- [The exercise] Rewrite the items below, replacing every "Where is" with "Where can I find" and leaving all other text unchanged.

- [Provided data]
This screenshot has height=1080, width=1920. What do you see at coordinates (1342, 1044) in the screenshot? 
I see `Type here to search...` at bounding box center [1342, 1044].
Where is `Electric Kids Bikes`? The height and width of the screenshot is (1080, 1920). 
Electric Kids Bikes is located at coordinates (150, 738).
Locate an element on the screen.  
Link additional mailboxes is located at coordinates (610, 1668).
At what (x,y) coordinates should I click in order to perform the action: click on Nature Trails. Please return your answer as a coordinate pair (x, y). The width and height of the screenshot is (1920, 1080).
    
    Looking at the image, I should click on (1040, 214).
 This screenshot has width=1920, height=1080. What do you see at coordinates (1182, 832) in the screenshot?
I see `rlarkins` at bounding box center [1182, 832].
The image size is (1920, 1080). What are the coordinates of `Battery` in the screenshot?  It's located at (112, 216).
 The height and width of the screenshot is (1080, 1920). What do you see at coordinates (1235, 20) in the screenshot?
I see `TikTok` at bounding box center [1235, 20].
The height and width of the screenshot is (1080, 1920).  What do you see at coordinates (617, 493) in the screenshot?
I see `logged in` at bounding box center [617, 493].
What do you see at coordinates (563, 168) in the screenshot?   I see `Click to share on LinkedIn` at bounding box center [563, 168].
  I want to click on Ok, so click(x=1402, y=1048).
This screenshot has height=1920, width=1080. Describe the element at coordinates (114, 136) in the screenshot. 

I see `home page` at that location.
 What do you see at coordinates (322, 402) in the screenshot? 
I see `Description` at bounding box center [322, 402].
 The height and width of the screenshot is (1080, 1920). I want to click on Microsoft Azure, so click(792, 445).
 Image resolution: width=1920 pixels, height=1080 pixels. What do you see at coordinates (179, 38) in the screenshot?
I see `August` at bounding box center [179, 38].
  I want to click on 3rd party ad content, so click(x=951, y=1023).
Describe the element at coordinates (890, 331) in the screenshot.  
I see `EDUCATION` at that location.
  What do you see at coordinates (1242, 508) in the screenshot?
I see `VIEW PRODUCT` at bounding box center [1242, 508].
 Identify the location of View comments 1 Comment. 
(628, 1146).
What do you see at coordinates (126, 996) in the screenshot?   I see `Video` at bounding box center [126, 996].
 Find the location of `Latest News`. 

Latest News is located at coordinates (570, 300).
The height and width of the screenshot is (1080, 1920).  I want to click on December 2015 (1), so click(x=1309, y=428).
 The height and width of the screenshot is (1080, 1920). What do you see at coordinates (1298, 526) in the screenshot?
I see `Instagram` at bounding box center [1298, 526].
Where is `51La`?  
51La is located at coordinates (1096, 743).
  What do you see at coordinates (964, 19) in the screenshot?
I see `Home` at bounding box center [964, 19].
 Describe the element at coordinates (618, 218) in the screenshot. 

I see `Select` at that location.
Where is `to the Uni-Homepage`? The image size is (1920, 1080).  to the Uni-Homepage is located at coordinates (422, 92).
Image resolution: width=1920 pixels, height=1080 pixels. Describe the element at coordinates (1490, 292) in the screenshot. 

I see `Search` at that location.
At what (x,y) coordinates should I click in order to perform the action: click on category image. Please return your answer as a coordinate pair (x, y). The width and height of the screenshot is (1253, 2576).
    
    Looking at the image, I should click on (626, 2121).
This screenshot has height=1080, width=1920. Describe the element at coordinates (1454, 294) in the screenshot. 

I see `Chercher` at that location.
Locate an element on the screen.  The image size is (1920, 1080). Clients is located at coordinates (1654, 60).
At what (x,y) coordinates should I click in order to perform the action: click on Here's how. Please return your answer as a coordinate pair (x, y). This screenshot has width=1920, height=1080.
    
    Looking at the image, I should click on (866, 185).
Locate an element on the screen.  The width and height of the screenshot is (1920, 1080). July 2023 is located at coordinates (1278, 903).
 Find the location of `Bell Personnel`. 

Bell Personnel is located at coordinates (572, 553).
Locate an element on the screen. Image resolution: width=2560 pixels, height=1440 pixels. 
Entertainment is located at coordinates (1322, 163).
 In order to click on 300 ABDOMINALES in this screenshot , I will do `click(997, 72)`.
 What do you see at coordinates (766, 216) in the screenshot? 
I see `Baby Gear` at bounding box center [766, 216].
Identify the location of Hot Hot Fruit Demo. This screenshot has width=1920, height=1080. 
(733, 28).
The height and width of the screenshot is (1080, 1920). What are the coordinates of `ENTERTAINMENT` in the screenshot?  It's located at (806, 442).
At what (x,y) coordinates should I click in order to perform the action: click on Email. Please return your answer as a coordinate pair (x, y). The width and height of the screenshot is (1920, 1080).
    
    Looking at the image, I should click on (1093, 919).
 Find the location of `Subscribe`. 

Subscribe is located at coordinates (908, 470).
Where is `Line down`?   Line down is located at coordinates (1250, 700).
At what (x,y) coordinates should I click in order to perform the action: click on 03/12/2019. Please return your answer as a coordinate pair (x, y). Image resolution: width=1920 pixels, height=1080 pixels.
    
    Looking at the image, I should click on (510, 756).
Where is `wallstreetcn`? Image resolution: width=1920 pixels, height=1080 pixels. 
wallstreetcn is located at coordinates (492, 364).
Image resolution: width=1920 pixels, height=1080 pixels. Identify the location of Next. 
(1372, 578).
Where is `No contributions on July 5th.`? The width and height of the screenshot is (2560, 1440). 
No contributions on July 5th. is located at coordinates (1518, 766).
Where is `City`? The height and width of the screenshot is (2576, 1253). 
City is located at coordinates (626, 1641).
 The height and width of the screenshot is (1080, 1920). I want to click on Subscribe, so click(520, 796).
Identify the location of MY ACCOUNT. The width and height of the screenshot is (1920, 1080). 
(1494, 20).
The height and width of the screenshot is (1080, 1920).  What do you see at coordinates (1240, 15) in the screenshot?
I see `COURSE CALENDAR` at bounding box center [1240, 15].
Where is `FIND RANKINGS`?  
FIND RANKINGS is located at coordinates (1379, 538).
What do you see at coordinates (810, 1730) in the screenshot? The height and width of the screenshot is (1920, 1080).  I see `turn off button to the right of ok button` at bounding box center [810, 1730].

- [Reply]
This screenshot has height=1080, width=1920. What do you see at coordinates (1342, 1044) in the screenshot? 
I see `Type here to search...` at bounding box center [1342, 1044].
Where can I find `Electric Kids Bikes`? The height and width of the screenshot is (1080, 1920). 
Electric Kids Bikes is located at coordinates (150, 738).
Locate an element on the screen.  
Link additional mailboxes is located at coordinates (610, 1668).
At what (x,y) coordinates should I click in order to perform the action: click on Nature Trails. Please return your answer as a coordinate pair (x, y). The width and height of the screenshot is (1920, 1080).
    
    Looking at the image, I should click on (1040, 214).
 This screenshot has width=1920, height=1080. What do you see at coordinates (1182, 832) in the screenshot?
I see `rlarkins` at bounding box center [1182, 832].
The image size is (1920, 1080). What are the coordinates of `Battery` in the screenshot?  It's located at (112, 216).
 The height and width of the screenshot is (1080, 1920). What do you see at coordinates (1235, 20) in the screenshot?
I see `TikTok` at bounding box center [1235, 20].
The height and width of the screenshot is (1080, 1920).  What do you see at coordinates (617, 493) in the screenshot?
I see `logged in` at bounding box center [617, 493].
What do you see at coordinates (563, 168) in the screenshot?   I see `Click to share on LinkedIn` at bounding box center [563, 168].
  I want to click on Ok, so click(x=1402, y=1048).
This screenshot has height=1920, width=1080. Describe the element at coordinates (114, 136) in the screenshot. 

I see `home page` at that location.
 What do you see at coordinates (322, 402) in the screenshot? 
I see `Description` at bounding box center [322, 402].
 The height and width of the screenshot is (1080, 1920). I want to click on Microsoft Azure, so click(792, 445).
 Image resolution: width=1920 pixels, height=1080 pixels. What do you see at coordinates (179, 38) in the screenshot?
I see `August` at bounding box center [179, 38].
  I want to click on 3rd party ad content, so click(x=951, y=1023).
Describe the element at coordinates (890, 331) in the screenshot.  
I see `EDUCATION` at that location.
  What do you see at coordinates (1242, 508) in the screenshot?
I see `VIEW PRODUCT` at bounding box center [1242, 508].
 Identify the location of View comments 1 Comment. 
(628, 1146).
What do you see at coordinates (126, 996) in the screenshot?   I see `Video` at bounding box center [126, 996].
 Find the location of `Latest News`. 

Latest News is located at coordinates (570, 300).
The height and width of the screenshot is (1080, 1920).  I want to click on December 2015 (1), so click(x=1309, y=428).
 The height and width of the screenshot is (1080, 1920). What do you see at coordinates (1298, 526) in the screenshot?
I see `Instagram` at bounding box center [1298, 526].
Where can I find `51La`?  
51La is located at coordinates (1096, 743).
  What do you see at coordinates (964, 19) in the screenshot?
I see `Home` at bounding box center [964, 19].
 Describe the element at coordinates (618, 218) in the screenshot. 

I see `Select` at that location.
Where can I find `to the Uni-Homepage`? The image size is (1920, 1080).  to the Uni-Homepage is located at coordinates (422, 92).
Image resolution: width=1920 pixels, height=1080 pixels. Describe the element at coordinates (1490, 292) in the screenshot. 

I see `Search` at that location.
At what (x,y) coordinates should I click in order to perform the action: click on category image. Please return your answer as a coordinate pair (x, y). The width and height of the screenshot is (1253, 2576).
    
    Looking at the image, I should click on (626, 2121).
This screenshot has height=1080, width=1920. Describe the element at coordinates (1454, 294) in the screenshot. 

I see `Chercher` at that location.
Locate an element on the screen.  The image size is (1920, 1080). Clients is located at coordinates (1654, 60).
At what (x,y) coordinates should I click in order to perform the action: click on Here's how. Please return your answer as a coordinate pair (x, y). This screenshot has width=1920, height=1080.
    
    Looking at the image, I should click on (866, 185).
Locate an element on the screen.  The width and height of the screenshot is (1920, 1080). July 2023 is located at coordinates (1278, 903).
 Find the location of `Bell Personnel`. 

Bell Personnel is located at coordinates (572, 553).
Locate an element on the screen. Image resolution: width=2560 pixels, height=1440 pixels. 
Entertainment is located at coordinates (1322, 163).
 In order to click on 300 ABDOMINALES in this screenshot , I will do `click(997, 72)`.
 What do you see at coordinates (766, 216) in the screenshot? 
I see `Baby Gear` at bounding box center [766, 216].
Identify the location of Hot Hot Fruit Demo. This screenshot has width=1920, height=1080. 
(733, 28).
The height and width of the screenshot is (1080, 1920). What are the coordinates of `ENTERTAINMENT` in the screenshot?  It's located at (806, 442).
At what (x,y) coordinates should I click in order to perform the action: click on Email. Please return your answer as a coordinate pair (x, y). The width and height of the screenshot is (1920, 1080).
    
    Looking at the image, I should click on (1093, 919).
 Find the location of `Subscribe`. 

Subscribe is located at coordinates (908, 470).
Where can I find `Line down`?   Line down is located at coordinates (1250, 700).
At what (x,y) coordinates should I click in order to perform the action: click on 03/12/2019. Please return your answer as a coordinate pair (x, y). Image resolution: width=1920 pixels, height=1080 pixels.
    
    Looking at the image, I should click on (510, 756).
Where can I find `wallstreetcn`? Image resolution: width=1920 pixels, height=1080 pixels. 
wallstreetcn is located at coordinates (492, 364).
Image resolution: width=1920 pixels, height=1080 pixels. Identify the location of Next. 
(1372, 578).
Where can I find `No contributions on July 5th.`? The width and height of the screenshot is (2560, 1440). 
No contributions on July 5th. is located at coordinates (1518, 766).
Where can I find `City`? The height and width of the screenshot is (2576, 1253). 
City is located at coordinates (626, 1641).
 The height and width of the screenshot is (1080, 1920). I want to click on Subscribe, so click(520, 796).
Identify the location of MY ACCOUNT. The width and height of the screenshot is (1920, 1080). 
(1494, 20).
The height and width of the screenshot is (1080, 1920).  What do you see at coordinates (1240, 15) in the screenshot?
I see `COURSE CALENDAR` at bounding box center [1240, 15].
Where can I find `FIND RANKINGS`?  
FIND RANKINGS is located at coordinates (1379, 538).
What do you see at coordinates (810, 1730) in the screenshot? The height and width of the screenshot is (1920, 1080).  I see `turn off button to the right of ok button` at bounding box center [810, 1730].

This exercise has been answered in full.